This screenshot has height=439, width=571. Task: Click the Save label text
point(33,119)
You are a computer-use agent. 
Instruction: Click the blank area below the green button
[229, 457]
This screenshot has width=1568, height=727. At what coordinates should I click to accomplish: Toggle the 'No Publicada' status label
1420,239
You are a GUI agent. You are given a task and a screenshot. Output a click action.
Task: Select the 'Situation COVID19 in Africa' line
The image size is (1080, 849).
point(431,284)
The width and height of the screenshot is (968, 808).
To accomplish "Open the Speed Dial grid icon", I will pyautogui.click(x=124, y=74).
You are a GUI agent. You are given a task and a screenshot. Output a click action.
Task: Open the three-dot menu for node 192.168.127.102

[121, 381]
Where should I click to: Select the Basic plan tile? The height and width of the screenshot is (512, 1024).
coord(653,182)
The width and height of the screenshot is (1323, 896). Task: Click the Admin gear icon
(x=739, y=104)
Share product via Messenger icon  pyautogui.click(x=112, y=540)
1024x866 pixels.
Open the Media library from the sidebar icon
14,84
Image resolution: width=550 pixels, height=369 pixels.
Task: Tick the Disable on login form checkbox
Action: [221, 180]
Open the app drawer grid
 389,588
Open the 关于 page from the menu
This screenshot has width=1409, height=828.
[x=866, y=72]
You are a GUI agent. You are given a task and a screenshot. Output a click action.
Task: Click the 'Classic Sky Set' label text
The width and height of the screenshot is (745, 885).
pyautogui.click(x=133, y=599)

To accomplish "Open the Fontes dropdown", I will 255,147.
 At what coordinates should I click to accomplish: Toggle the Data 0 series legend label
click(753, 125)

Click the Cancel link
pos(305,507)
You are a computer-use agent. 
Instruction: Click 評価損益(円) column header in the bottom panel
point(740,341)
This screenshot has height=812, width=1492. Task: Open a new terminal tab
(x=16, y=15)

------------------------

### Task goal
State how many lines of the data above contain the string "will", and give no other words.

### Answer section
2